→ **Direction**: Count the lines of the entries below that contain the string "width", treating uppercase and lowercase letters as distinct. Give only the resulting number.

— START Information shown —

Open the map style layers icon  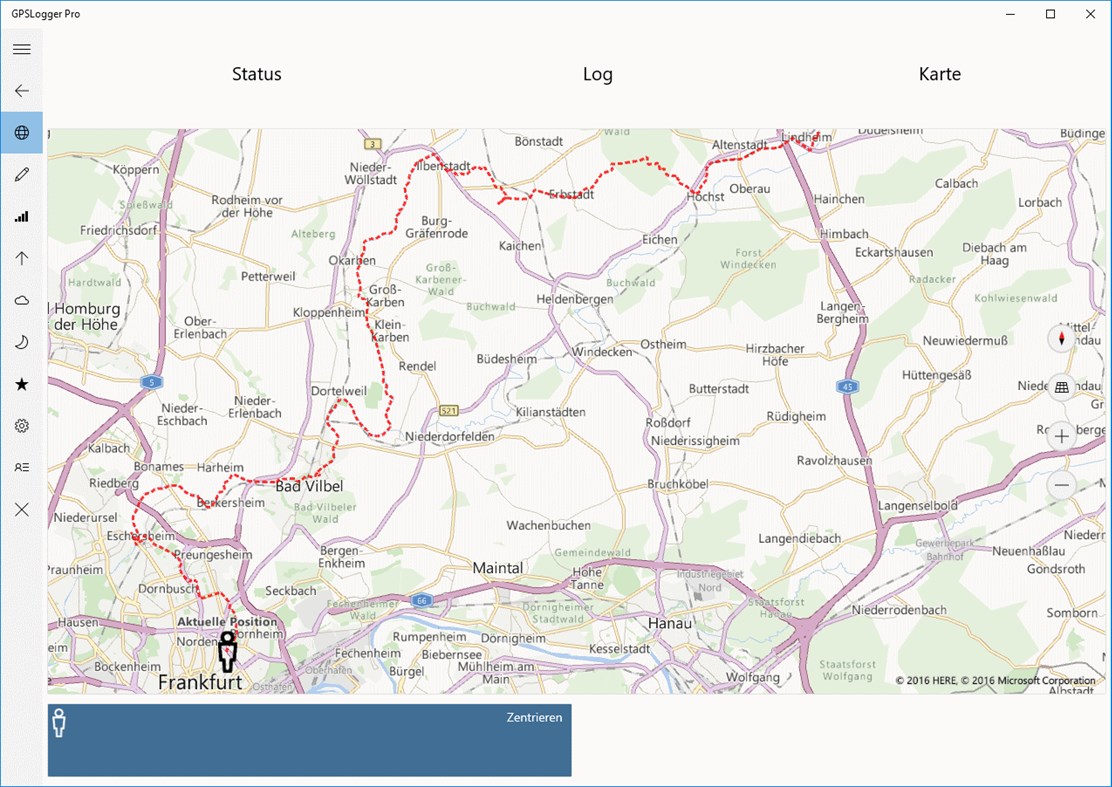coord(1061,388)
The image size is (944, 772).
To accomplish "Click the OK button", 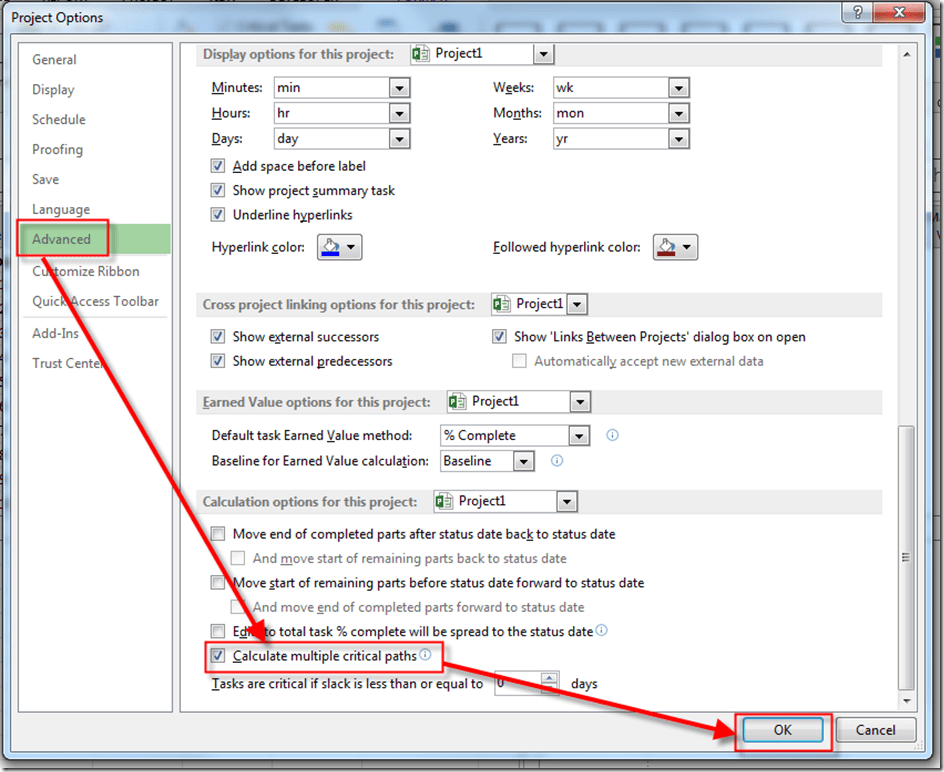I will [x=782, y=730].
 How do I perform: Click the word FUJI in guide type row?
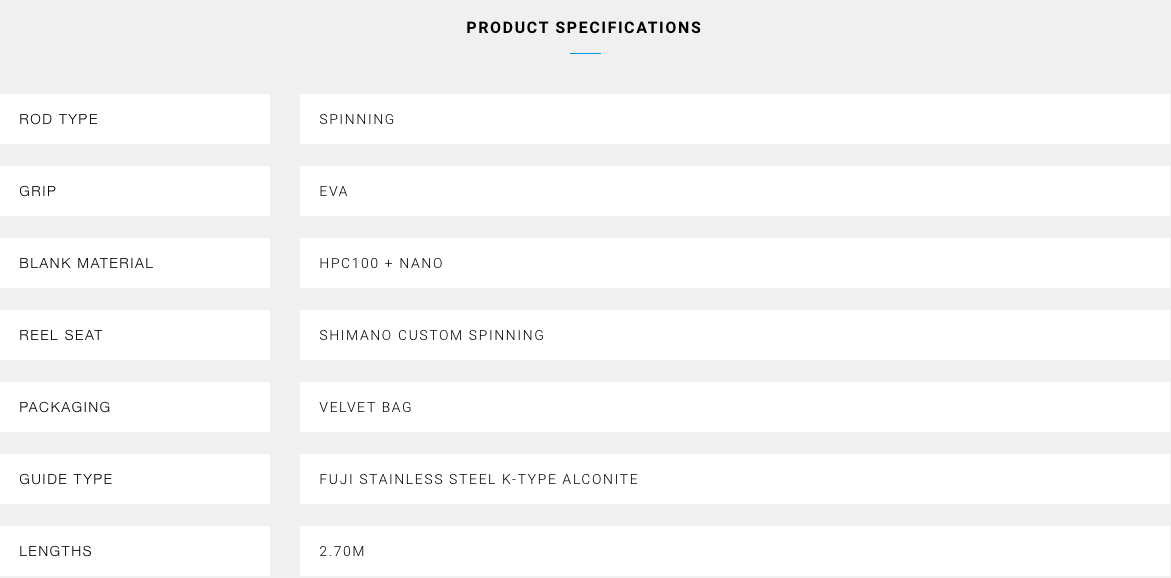point(336,479)
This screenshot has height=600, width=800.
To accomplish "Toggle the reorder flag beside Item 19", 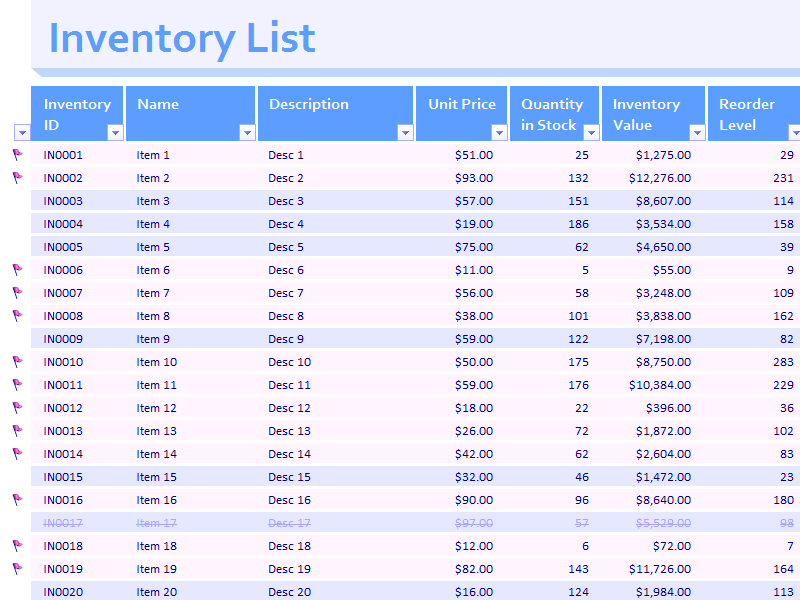I will [15, 569].
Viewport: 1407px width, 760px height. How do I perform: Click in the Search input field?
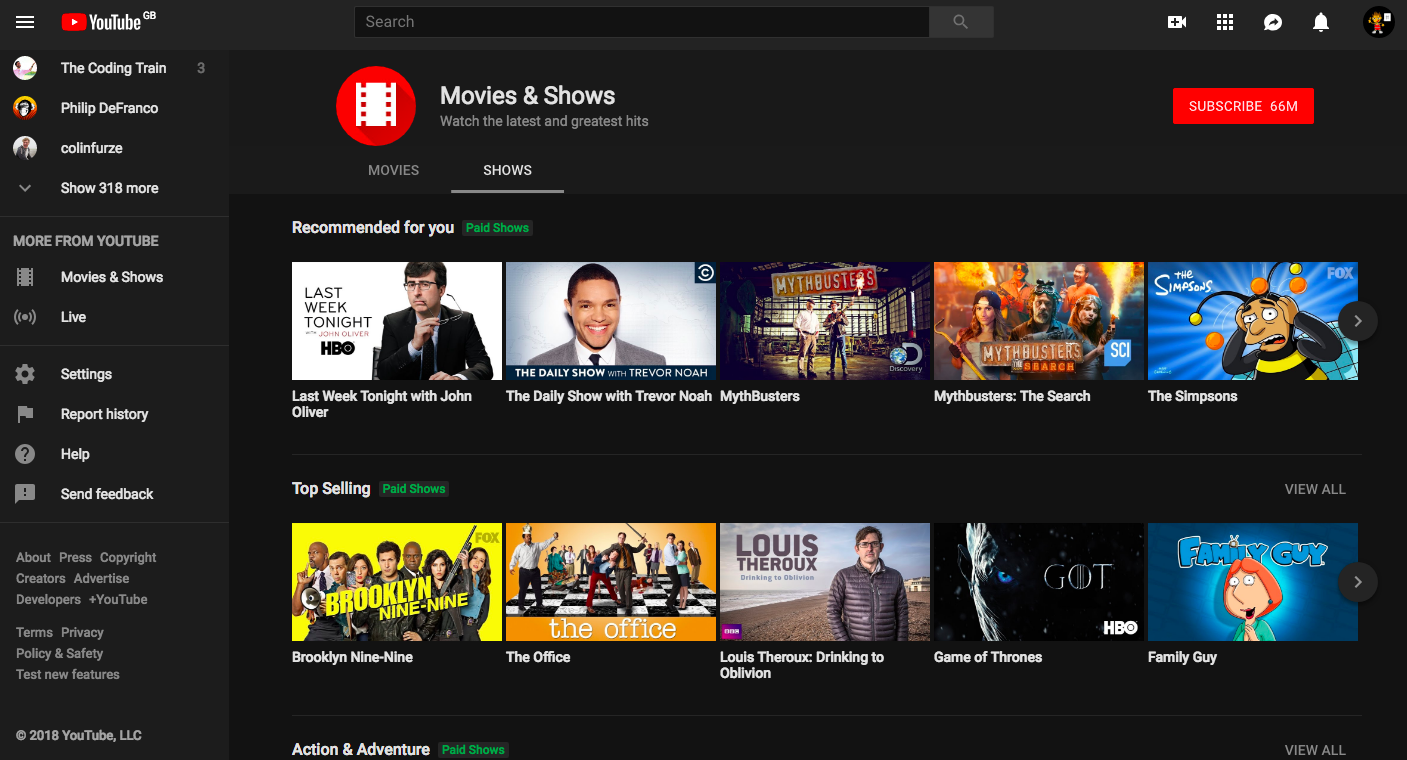click(641, 22)
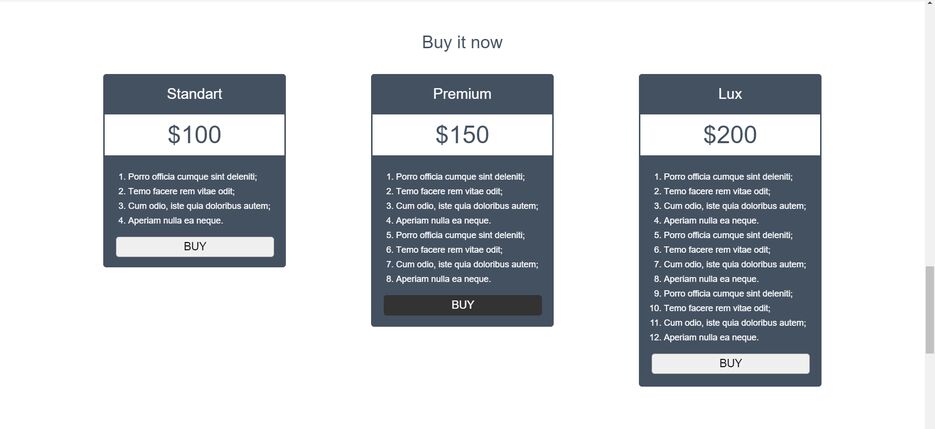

— END Information shown —

→ **Result of this exercise**: 2